Given problem 1 →
According to the article on the seventh plague, which organization is Dr Catherine Hickson with?
Given problem 2 →
Please rewrite the paragraph beginning "God told Moses to visit Pharaoh" in the article on the seventh plague as a short bulleted list that keeps its main facts.
Given problem 3 →
From the article on the seventh plague, print the part that opens with the words containing "After explaining that" and closes with "them coexist together.", copying it word for word.

We’re up to the seventh plague. What has Jacobovici got in store for us now?
Plague 7 – Hail
God told Moses to visit Pharaoh “early in the morning” and told him that because he refused to let the Israelites go, God would send the heaviest hail that Egypt had ever seen. Everything that wasn’t brought to a shelter – humans or animals – would die.
Still in the presence of Pharaoh, Moses stretched out his staff, and God responded with “thunder and hail, and fire came down on the earth.” Apart from in the land of Goshen which was spared it, an extremely heavy hail came down too.
The result was destruction on a massive scale – the hail killed any humans or animals out in the fields, it shattered every tree, and flattened the barley that was soon to have been harvested.
Jacobovici leads with the oddest feature of the text:
Egypt was now struck by plague number seven: hail. And it was a very unusual hail, involving ice and fire mixed together.
It’s not hard to come to the conclusion that the hail was unusual; a plain reading of the text leaves us with a few questions:
Ex 9:24 …there was hail with fire flashing continually in the midst of it…
Is this describing lightning falling in a hail storm? FWIW that’s how I read it. But, taking the translation at face value you could also imagine it describing balls of hail with fire flashing inside them. Naturally, Jacobovici goes with the more exciting interpretation.
After explaining that “rabbis teach that the biblical description is no metaphor,” the viewer is then given a clip of an interview with Rabbi Chaim Sacknovitz who explains that,
Seventh plague was the plague of hail, but the Bible describes hail in a very unique manner. the hail was together with esh [Hebrew for ‘fire’], with fire; the idea being that the fire and the ice commingled together, they coexisted together. the Bible then describes God as making a miracle within a miracle, taking opposites in nature, and having them coexist together.
To provide historical evidence for this Jacobovici then briefly mentions the Ipuwer Papyrus, which, in his words,
specifically states that Egypt was struck by a strange hail made up of ice and fire mingled together.
That is enough for Jacobovici to conclude that the “comprehensive scientific explanation” for this seventh plague is,
what scientists call “accretionary lapilli”; volcanic hail that could only have come from the earthquake-induced Santorini volcano.
To explain what accretionary lapilli are another expert is trotted out; this time Dr Catherine Hickson of the Geological Survey of Canada who explains,
“when the ash cloud goes up to great distances in the stratosphere essentially what happens is you have moisture in the atmosphere, you also have a lot of water vapour in the cloud itself. so the small fragments of ash and crystals actually form a nucleus, something very similar to a hailstorm.”
And there we go. That’s it. Jacobovici concludes this plague saying,
In other words, Egypt experienced fire and ice raining from above, just as the Bible describes.
I hope you’re convinced.
Before we get to our usual biblical and scientific objections, let’s start with Jacobovici’s reference to the Ipuwer Papyrus.

Available data →
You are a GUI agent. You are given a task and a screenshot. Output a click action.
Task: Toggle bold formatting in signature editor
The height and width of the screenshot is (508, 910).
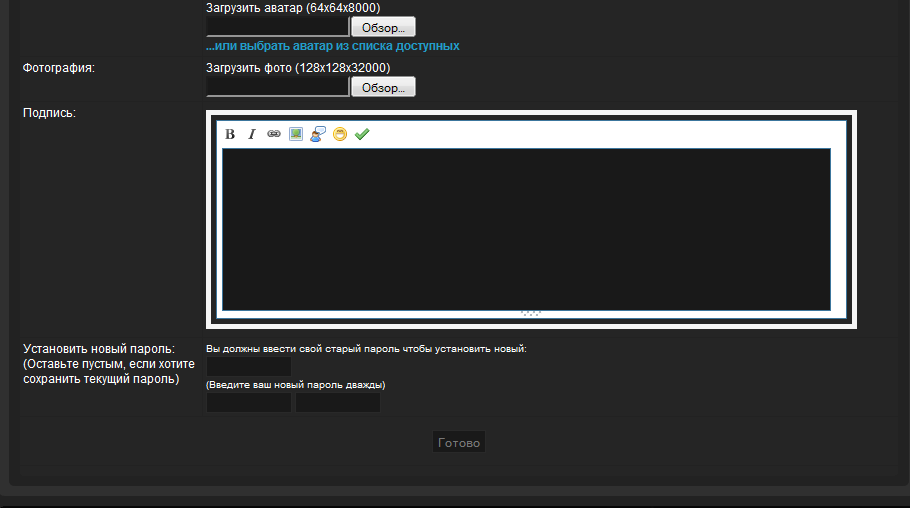click(x=230, y=134)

Complete answer 1 →
The Geological Survey of Canada.

Complete answer 2 →
- God told Moses to visit Pharaoh early in the morning.
- Because Pharaoh refused to let the Israelites go, God would send the heaviest hail Egypt had ever seen.
- Any human or animal not brought to a shelter would die.

Complete answer 3 →
After explaining that “rabbis teach that the biblical description is no metaphor,” the viewer is then given a clip of an interview with Rabbi Chaim Sacknovitz who explains that,
Seventh plague was the plague of hail, but the Bible describes hail in a very unique manner. the hail was together with esh [Hebrew for ‘fire’], with fire; the idea being that the fire and the ice commingled together, they coexisted together. the Bible then describes God as making a miracle within a miracle, taking opposites in nature, and having them coexist together.